When #MeToo hit last year like a hurricane, it revealed not only countless accounts of sexual harassment and assault but also vulnerabilities in the systems and processes meant to protect individuals and employees. Just like after any hurricane, now is the time to rebuild. To guard against harassment, we all need a stronger foundation for our organizations.
In the social sector, we benefit from what is called the “halo effect” because we stand for social good. Because of this, we sometimes don’t bear the full brunt of issues that plague the for-profit world. Even so, I have been surprised how little the #MeToo movement seems to have impacted us. Does this mean that sexual harassment doesn’t exist in the social sector? I asked around and heard many stories that show it is just as rampant in the social sector as it is in the corporate world. Directors taking advantage of struggling actors. Donors and board members demeaning staff with phrases like “sweetie pie.” No, the social sector is not immune to #MeToo. To the contrary, the silence we’ve heard means we have not yet addressed it fully as a community. So, I asked my go-to expert on all things HR, Gabriela Norton of People Performance Resources, to share what we all need to learn from the #MeToo movement and ensure that our organizations lead by example and support employees.
Unless you have been living under a rock, it is doubtful you have missed the #MeToo phenomenon over the past year. And, few have been as affected by the social media firestorm as today’s employers and business leaders. The #MeToo movement has bolstered the confidence of women and employees, empowering them to speak out against sexual assault and harassment. Most recently, thousands of Google employees walked out of their offices in protest of the company’s treatment of sexual harassment allegations. So, what can employers do to protect themselves while also fostering an environment of support for their employees?
- It starts at the top. Leadership and accountability are critical for the success of any anti-harassment program. Today’s leadership must acknowledge the reality of #MeToo and make effective harassment prevention efforts a top priority. A workplace culture in which harassment is not tolerated, must start at the highest levels of the organization.

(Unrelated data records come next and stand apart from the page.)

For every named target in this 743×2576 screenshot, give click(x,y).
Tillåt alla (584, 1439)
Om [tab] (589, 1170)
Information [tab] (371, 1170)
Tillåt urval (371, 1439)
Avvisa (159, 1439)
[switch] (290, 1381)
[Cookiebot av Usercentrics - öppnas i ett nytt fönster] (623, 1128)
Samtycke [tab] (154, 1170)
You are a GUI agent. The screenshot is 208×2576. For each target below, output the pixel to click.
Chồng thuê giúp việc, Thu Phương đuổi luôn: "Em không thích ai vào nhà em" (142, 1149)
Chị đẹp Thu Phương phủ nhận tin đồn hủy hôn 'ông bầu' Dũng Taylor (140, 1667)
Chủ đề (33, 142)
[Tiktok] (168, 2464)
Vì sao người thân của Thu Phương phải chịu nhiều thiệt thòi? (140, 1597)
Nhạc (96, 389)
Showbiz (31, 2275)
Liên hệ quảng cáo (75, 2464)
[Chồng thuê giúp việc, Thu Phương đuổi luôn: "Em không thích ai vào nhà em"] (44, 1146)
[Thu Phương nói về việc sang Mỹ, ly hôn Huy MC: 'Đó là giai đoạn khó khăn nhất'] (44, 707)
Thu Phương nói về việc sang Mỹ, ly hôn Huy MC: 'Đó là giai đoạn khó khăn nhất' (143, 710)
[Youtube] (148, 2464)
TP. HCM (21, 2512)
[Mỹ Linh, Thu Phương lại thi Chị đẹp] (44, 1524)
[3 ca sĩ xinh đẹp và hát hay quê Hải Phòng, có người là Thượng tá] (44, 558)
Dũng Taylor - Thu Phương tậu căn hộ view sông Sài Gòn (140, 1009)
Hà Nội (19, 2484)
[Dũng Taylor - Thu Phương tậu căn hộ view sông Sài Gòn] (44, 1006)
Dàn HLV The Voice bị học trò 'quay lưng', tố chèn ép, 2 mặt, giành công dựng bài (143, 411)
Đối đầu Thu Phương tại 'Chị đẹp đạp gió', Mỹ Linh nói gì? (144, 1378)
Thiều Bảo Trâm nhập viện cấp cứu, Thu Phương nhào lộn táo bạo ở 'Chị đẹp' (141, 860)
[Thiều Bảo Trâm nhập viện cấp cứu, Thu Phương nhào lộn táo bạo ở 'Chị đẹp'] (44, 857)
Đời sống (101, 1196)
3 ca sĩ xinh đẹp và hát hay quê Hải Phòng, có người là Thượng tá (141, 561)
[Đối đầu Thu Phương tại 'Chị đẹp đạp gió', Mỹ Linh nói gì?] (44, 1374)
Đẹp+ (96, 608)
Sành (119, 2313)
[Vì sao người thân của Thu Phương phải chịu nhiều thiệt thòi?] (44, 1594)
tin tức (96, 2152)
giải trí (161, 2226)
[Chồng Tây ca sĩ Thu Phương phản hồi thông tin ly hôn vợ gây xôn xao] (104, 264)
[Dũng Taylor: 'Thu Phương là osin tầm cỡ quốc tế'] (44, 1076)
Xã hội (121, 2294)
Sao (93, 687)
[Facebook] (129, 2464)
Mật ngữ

- Assess risk. 62% of organizations are assessing company culture and identifying risks for harassment as a result of the #MeToo movement. To assess risk, invite an outside Human Resources consultant to survey employees. Employees are much more likely to communicate concerns to someone outside their organization than their boss. If you have a Governance or Personnel/HR board committee, share the results and possible next steps with them for an added layer of accountability.
- Train employees, managers and board members on a regular basis. Employers need to adopt and maintain a comprehensive anti-harassment policy to include training, multi-faceted reporting procedures, adequate resources for investigations and consistent, prompt discipline. This should not be done in a vacuum; employers need to invest in the expertise of HR, training and legal professionals to develop an effective program. This program should also include volunteers, as well as board members and donors.
- Provide anonymity. Fear of retaliation perpetuates the secretiveness of bad behavior. Give employees and volunteers an avenue to report harassment that allows them to maintain anonymity. This can be as simple as developing an online process for sharing anonymous reports.
- Address EVERY complaint. It can be easy to overlook or be slow to respond to a complaint from someone who is a poor performer or the constant squeaky wheel. However, these individuals are often the ones who feel most comfortable reporting. Do not discount a complaint based on the complainant, but take every allegation seriously and investigate with due diligence.
- Build a culture of respect. Finally, organizations should promote an organizational culture in which respect and civility are fostered from the executive level down; communicate and model a consistent commitment to that culture in every meeting and interaction.
There isn’t a foolproof way to eliminate harassment, but the policies and training social sector organizations put in place, along with their commitment to enforce those policies and their overall adoption of a “lead by example” mentality, will allow employees to feel confident and supported if they ever do need to report harassment.
This is an important issue for all organizations – no matter their size. To get you started, we like this sample harassment prevention policy from National Council of Nonprofits. Additionally, if you want a deeper dive on sexual harassment, the National Council of Nonprofits has a great piece that covers all the bases in detail. There are also Human Resource experts available to assist with the development of your program or in managing these sensitive investigations. When you make it a priority to address harassment of any kind, you are sending a strong message to your employees, volunteers and donors that you have the highest degree of integrity. If you have already assessed your organization’s risk and implemented harassment prevention training, we’d love to hear about your experience and any lessons learned.